(Entries taken from a collection)
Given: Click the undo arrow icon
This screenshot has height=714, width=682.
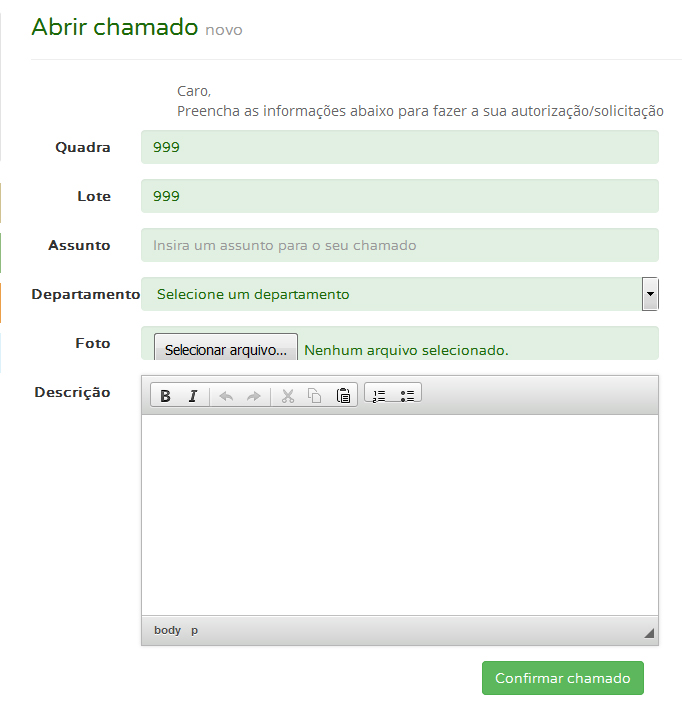Looking at the screenshot, I should [226, 396].
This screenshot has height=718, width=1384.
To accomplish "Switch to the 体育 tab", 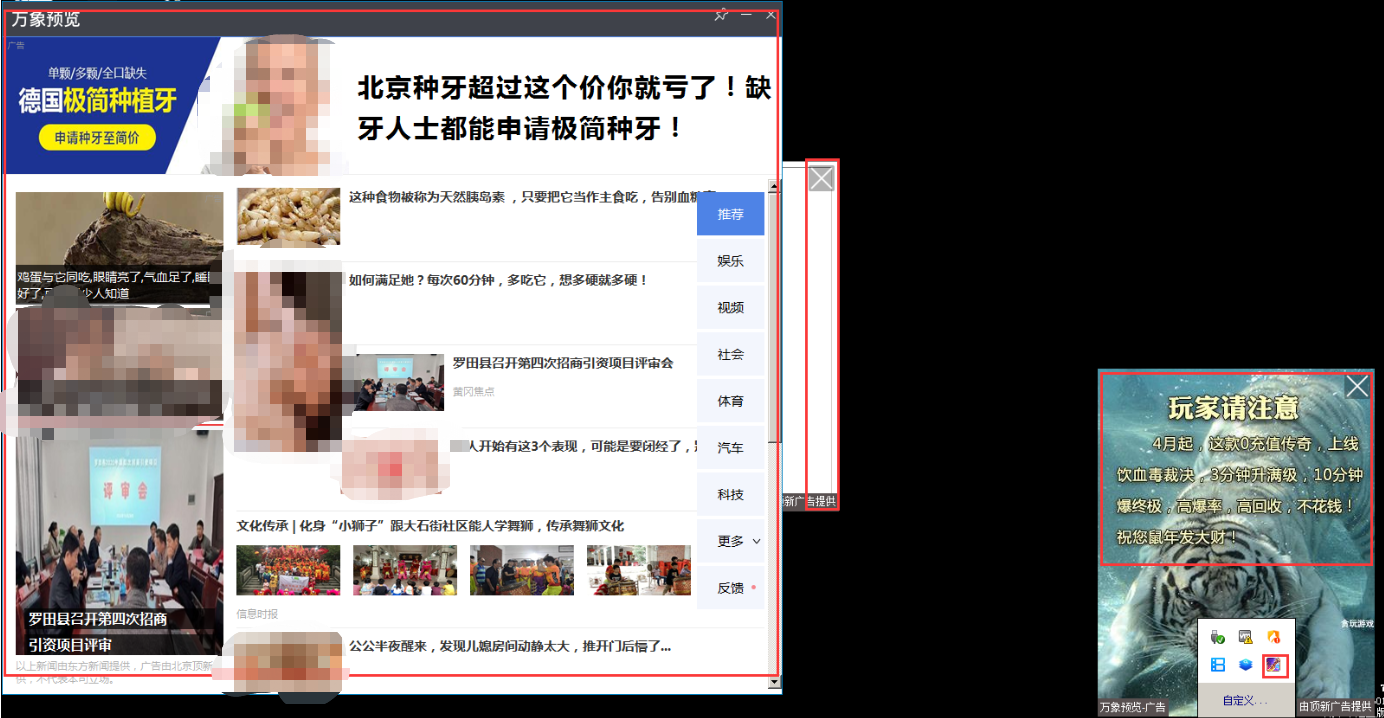I will (x=730, y=401).
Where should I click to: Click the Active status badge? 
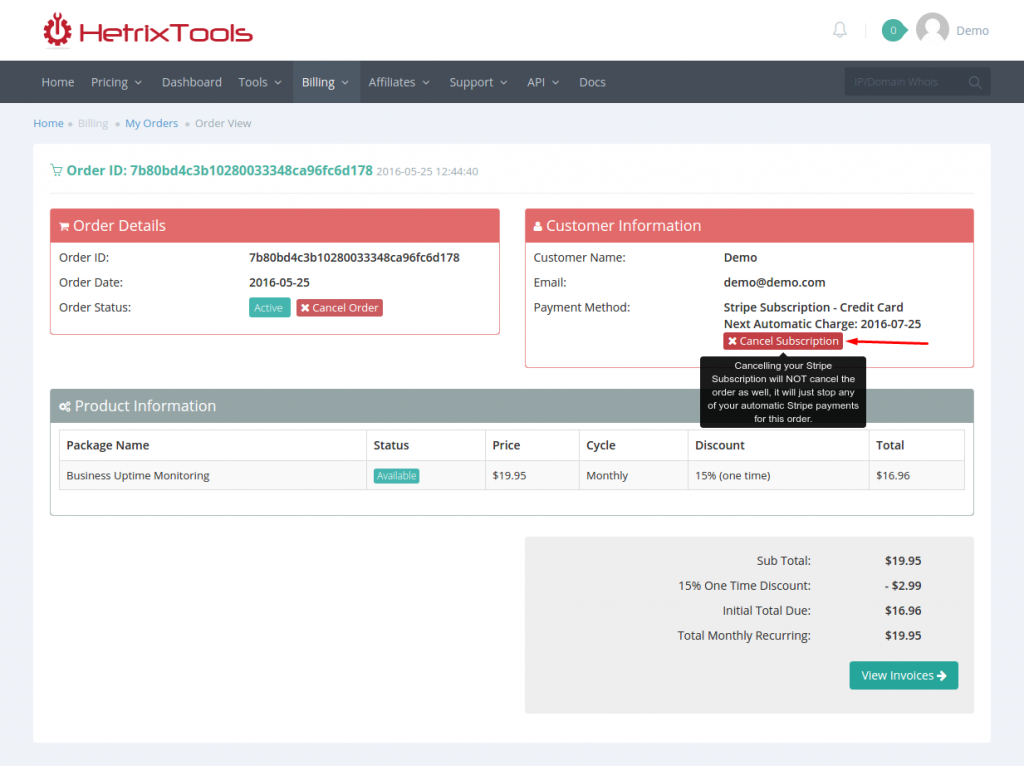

### EXERCISE OBJECTIVE:
Find each line above with the string "Click", then report how many there are. Write only the number.

### WRITTEN RESPONSE:
2